**Available data**:
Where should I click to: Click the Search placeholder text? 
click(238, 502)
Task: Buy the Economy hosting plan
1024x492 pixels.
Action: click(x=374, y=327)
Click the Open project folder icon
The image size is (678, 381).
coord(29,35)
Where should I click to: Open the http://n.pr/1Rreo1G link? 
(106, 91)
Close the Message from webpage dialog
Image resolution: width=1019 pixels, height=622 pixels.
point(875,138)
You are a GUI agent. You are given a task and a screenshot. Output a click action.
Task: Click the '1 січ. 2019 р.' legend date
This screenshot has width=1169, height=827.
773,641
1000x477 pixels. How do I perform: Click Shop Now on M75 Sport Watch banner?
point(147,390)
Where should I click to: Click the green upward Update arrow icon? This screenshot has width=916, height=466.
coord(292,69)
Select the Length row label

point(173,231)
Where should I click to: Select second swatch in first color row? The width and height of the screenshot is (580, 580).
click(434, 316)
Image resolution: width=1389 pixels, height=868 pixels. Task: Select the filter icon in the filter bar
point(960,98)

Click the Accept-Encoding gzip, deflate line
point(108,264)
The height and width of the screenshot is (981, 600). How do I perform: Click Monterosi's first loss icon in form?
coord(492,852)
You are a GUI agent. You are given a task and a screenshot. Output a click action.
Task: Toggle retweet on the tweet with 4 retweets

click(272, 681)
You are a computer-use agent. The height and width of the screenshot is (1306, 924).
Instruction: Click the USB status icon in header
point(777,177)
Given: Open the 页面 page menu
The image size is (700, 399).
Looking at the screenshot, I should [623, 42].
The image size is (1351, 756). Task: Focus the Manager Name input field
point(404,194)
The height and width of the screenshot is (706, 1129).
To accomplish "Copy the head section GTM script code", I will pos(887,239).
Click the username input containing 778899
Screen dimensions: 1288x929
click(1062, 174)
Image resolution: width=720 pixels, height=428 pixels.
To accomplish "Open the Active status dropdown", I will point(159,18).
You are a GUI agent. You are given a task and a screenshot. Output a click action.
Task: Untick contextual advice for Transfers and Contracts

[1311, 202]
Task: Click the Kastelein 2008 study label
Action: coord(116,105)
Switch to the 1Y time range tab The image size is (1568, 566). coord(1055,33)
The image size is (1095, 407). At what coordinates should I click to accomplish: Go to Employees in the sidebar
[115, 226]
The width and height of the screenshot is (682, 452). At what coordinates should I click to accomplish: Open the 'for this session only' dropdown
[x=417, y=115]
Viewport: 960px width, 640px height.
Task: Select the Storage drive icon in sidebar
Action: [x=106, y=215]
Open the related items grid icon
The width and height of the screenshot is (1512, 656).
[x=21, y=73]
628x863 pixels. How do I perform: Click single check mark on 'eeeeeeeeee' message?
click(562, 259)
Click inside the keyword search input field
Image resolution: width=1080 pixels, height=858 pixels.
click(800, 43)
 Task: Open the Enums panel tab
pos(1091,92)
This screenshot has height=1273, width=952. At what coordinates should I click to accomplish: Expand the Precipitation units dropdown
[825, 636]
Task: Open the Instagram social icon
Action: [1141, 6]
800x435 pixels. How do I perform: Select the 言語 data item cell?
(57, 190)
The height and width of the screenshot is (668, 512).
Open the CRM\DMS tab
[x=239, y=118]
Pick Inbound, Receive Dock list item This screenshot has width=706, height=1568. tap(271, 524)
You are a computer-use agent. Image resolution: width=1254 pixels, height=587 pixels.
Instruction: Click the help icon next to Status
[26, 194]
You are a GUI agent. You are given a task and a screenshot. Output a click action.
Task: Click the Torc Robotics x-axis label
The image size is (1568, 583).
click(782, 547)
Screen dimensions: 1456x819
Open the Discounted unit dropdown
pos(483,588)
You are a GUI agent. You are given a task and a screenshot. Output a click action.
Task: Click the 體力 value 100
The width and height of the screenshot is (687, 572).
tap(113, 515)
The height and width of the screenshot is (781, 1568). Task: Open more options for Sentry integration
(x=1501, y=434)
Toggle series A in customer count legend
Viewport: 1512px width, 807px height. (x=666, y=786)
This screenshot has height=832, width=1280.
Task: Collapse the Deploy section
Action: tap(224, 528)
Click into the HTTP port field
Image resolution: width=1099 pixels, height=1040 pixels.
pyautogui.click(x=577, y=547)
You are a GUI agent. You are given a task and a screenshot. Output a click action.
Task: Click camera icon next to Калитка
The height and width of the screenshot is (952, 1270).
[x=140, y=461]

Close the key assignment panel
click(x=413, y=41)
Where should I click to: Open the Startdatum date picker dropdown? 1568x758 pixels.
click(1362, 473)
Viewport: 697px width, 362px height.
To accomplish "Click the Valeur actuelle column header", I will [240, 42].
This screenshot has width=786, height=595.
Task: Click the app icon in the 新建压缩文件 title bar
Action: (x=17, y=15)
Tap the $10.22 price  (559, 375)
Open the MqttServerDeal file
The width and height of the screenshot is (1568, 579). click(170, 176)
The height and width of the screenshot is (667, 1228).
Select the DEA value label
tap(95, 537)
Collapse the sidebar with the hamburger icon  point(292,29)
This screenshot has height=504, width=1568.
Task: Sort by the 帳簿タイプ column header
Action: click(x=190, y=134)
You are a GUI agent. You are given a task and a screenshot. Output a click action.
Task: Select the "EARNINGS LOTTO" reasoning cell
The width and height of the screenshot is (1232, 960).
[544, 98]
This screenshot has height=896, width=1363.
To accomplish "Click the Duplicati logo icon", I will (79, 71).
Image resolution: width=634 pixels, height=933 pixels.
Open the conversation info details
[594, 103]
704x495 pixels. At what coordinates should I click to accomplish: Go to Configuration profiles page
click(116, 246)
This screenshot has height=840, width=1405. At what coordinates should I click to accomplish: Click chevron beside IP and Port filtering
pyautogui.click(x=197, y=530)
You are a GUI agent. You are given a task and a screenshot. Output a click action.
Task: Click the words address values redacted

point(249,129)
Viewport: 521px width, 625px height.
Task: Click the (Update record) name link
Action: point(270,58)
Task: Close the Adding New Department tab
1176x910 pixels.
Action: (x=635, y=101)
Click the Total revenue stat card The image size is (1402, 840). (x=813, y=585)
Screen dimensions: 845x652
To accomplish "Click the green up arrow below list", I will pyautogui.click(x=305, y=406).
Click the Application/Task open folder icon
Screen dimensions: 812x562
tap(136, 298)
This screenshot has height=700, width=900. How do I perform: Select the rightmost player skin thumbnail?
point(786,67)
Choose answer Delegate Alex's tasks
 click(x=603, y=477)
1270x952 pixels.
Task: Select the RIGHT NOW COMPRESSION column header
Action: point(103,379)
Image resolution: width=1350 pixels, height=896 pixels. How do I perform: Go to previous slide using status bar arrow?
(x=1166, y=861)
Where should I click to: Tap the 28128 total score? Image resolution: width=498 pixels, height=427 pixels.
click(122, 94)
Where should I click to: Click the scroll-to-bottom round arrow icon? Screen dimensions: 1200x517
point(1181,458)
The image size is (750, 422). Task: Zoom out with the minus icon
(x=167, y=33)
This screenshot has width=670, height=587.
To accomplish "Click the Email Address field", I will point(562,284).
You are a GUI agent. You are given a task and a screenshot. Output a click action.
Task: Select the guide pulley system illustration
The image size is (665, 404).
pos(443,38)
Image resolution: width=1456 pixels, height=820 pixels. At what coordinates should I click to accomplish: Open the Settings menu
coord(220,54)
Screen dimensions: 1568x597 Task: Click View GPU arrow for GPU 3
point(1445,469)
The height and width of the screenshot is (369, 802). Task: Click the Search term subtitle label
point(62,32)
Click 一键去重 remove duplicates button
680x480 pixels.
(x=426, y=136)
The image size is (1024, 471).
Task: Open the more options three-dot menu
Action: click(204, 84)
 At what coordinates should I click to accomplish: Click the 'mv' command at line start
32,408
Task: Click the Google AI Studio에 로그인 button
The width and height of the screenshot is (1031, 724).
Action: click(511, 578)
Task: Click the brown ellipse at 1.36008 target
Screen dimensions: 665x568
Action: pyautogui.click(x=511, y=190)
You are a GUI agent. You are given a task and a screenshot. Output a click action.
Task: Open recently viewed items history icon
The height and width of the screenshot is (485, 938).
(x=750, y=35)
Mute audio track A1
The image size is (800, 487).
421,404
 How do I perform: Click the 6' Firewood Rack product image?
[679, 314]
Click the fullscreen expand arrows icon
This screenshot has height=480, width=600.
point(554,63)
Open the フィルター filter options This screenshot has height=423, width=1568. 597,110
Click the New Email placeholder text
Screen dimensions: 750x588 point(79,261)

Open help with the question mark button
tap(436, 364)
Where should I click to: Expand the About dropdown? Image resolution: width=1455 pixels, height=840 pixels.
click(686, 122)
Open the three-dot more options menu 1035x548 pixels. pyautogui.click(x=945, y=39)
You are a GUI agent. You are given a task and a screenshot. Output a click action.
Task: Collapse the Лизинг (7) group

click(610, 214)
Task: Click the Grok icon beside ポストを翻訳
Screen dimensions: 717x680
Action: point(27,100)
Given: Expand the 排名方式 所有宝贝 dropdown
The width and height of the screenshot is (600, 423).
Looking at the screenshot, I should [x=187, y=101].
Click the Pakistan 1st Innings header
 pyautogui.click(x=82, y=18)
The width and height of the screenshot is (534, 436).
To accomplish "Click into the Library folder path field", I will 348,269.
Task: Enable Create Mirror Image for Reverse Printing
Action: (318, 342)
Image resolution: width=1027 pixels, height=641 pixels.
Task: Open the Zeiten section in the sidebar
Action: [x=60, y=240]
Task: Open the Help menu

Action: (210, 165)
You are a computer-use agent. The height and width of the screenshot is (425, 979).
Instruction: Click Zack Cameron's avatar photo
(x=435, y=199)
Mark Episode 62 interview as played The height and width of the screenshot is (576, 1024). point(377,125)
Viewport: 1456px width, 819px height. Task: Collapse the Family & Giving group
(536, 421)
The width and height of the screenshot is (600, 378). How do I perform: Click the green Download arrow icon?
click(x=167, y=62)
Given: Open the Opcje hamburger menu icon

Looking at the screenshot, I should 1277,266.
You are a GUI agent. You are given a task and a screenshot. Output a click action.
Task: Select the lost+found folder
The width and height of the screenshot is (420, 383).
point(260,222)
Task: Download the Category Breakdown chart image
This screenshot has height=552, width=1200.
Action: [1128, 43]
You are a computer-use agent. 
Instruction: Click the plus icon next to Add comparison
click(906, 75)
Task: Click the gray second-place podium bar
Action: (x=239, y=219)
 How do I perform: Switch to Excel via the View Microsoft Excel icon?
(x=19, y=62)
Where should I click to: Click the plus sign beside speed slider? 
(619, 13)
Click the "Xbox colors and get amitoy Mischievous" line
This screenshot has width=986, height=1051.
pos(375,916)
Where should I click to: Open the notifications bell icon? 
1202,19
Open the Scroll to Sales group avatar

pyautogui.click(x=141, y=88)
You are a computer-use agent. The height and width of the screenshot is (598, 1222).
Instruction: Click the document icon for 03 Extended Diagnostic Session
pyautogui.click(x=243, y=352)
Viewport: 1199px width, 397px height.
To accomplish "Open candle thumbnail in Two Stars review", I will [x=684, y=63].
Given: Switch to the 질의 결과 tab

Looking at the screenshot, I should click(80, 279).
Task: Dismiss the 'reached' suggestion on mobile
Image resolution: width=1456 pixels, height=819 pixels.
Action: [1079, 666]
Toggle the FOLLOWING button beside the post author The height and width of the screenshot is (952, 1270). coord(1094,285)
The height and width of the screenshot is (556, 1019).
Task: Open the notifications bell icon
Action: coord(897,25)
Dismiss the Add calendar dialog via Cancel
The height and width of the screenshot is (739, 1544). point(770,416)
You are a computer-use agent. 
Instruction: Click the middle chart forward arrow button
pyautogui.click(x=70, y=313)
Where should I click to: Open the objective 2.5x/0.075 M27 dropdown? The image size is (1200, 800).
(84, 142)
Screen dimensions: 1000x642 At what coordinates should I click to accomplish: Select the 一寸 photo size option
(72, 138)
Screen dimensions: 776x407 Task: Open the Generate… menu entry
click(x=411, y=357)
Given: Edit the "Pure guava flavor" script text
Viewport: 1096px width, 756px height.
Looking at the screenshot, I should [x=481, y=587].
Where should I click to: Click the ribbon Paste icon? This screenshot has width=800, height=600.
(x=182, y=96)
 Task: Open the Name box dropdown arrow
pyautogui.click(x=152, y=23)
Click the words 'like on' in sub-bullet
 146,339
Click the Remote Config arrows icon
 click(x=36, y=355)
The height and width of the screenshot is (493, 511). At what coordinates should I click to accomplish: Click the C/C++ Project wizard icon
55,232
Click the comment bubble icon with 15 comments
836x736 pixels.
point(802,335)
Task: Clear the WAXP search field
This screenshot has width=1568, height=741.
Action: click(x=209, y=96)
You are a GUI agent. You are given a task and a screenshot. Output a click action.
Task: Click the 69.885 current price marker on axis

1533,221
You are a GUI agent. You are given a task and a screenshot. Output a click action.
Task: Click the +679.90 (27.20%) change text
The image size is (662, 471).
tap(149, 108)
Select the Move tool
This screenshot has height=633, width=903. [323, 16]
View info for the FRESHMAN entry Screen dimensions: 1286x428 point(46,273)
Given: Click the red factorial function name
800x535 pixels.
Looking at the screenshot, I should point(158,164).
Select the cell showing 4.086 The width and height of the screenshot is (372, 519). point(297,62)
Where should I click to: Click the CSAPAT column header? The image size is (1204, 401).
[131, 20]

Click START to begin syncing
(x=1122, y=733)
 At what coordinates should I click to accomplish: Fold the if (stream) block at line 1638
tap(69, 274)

**Aim of the exercise**: Set aside each line above that includes the string "items" and report it.

**Written solution**:
Open the related items grid icon
Task: Open recently viewed items history icon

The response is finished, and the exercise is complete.